::: Dataset rows :::

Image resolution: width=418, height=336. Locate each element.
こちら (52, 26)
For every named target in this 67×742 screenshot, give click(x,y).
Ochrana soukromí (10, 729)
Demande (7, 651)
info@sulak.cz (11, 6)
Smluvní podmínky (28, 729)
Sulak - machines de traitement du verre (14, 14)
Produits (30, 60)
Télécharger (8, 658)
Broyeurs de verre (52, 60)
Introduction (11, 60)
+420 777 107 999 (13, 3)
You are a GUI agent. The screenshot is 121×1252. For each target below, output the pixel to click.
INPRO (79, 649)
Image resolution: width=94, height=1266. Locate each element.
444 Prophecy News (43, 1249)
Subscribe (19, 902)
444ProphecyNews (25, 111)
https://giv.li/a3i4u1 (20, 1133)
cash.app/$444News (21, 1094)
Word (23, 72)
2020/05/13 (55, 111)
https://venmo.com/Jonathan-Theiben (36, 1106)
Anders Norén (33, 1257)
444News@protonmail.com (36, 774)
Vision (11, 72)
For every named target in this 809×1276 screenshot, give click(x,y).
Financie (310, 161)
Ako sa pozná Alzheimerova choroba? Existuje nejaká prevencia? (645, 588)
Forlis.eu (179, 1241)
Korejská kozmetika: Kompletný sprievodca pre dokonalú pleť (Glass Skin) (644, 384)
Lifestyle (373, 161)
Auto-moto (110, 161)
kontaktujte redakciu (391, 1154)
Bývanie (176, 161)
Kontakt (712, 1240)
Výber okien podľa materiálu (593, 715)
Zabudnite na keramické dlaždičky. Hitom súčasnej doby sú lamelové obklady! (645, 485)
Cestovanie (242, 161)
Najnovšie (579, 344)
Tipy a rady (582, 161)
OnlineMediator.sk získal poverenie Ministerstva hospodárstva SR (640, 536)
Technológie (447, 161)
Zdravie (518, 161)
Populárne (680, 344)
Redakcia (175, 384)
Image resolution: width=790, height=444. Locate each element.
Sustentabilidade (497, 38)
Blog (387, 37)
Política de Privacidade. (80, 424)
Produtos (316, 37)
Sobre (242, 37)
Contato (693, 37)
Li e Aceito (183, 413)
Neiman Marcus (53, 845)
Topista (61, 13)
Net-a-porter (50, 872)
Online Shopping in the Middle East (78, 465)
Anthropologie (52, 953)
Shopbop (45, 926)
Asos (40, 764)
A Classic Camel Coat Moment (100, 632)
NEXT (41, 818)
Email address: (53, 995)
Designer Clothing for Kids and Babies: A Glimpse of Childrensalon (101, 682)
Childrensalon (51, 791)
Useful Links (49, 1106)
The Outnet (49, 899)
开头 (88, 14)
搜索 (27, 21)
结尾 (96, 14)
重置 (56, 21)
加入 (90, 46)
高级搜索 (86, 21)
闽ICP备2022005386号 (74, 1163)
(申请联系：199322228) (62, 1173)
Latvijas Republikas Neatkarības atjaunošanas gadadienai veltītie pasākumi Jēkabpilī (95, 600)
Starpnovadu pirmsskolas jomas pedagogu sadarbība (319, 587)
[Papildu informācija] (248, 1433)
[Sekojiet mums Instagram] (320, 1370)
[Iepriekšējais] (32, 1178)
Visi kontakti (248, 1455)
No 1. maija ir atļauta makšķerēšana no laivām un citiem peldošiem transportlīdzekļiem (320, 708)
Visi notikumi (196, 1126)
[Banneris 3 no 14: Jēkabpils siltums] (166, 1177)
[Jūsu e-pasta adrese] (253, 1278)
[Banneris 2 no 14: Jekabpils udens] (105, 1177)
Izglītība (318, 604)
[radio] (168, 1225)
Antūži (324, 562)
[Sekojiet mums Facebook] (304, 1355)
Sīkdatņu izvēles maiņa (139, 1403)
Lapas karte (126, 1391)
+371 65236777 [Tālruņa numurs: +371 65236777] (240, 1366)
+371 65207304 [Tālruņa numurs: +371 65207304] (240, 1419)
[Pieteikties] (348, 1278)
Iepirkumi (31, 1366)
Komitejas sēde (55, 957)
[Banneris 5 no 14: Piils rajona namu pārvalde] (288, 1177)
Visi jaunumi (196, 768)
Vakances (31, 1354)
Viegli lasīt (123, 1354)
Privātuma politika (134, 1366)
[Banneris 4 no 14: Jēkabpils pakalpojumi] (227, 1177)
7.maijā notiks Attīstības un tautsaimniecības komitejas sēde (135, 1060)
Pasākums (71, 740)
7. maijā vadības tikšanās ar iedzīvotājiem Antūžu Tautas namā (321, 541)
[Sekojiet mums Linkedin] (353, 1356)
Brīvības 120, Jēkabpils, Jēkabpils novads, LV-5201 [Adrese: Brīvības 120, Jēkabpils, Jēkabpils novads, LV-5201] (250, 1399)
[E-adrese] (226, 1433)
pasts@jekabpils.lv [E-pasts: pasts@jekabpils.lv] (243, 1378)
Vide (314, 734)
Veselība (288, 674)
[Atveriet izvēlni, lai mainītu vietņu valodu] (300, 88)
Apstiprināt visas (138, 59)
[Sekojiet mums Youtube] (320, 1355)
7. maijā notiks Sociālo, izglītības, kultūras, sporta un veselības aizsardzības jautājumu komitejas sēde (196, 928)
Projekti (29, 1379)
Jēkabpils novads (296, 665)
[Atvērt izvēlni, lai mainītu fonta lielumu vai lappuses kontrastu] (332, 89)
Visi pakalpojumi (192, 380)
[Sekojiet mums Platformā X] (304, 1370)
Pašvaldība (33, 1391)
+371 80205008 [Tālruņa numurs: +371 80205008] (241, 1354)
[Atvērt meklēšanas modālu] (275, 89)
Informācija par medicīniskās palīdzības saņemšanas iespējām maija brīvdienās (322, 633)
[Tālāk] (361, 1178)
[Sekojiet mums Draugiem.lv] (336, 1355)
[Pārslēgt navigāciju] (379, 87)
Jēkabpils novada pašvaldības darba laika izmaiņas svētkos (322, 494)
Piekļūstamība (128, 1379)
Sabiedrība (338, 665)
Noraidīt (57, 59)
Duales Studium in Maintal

:::

Work instructions:
Starting with the listing line that contains "Li e Aceito (183, 413)" and going on through the line that contains "Lapas karte (126, 1391)", both included, convert each line into a string in a JSON list, one string per line, with blank lines left out.

Complete output:
[
  "Li e Aceito (183, 413)",
  "Neiman Marcus (53, 845)",
  "Topista (61, 13)",
  "Net-a-porter (50, 872)",
  "Online Shopping in the Middle East (78, 465)",
  "Anthropologie (52, 953)",
  "Shopbop (45, 926)",
  "Asos (40, 764)",
  "A Classic Camel Coat Moment (100, 632)",
  "NEXT (41, 818)",
  "Email address: (53, 995)",
  "Designer Clothing for Kids and Babies: A Glimpse of Childrensalon (101, 682)",
  "Childrensalon (51, 791)",
  "Useful Links (49, 1106)",
  "The Outnet (49, 899)",
  "开头 (88, 14)",
  "搜索 (27, 21)",
  "结尾 (96, 14)",
  "重置 (56, 21)",
  "加入 (90, 46)",
  "高级搜索 (86, 21)",
  "闽ICP备2022005386号 (74, 1163)",
  "(申请联系：199322228) (62, 1173)",
  "Latvijas Republikas Neatkarības atjaunošanas gadadienai veltītie pasākumi Jēkabpilī (95, 600)",
  "Starpnovadu pirmsskolas jomas pedagogu sadarbība (319, 587)",
  "[Papildu informācija] (248, 1433)",
  "[Sekojiet mums Instagram] (320, 1370)",
  "[Iepriekšējais] (32, 1178)",
  "Visi kontakti (248, 1455)",
  "No 1. maija ir atļauta makšķerēšana no laivām un citiem peldošiem transportlīdzekļiem (320, 708)",
  "Visi notikumi (196, 1126)",
  "[Banneris 3 no 14: Jēkabpils siltums] (166, 1177)",
  "[Jūsu e-pasta adrese] (253, 1278)",
  "[Banneris 2 no 14: Jekabpils udens] (105, 1177)",
  "Izglītība (318, 604)",
  "[radio] (168, 1225)",
  "Antūži (324, 562)",
  "[Sekojiet mums Facebook] (304, 1355)",
  "Sīkdatņu izvēles maiņa (139, 1403)",
  "Lapas karte (126, 1391)"
]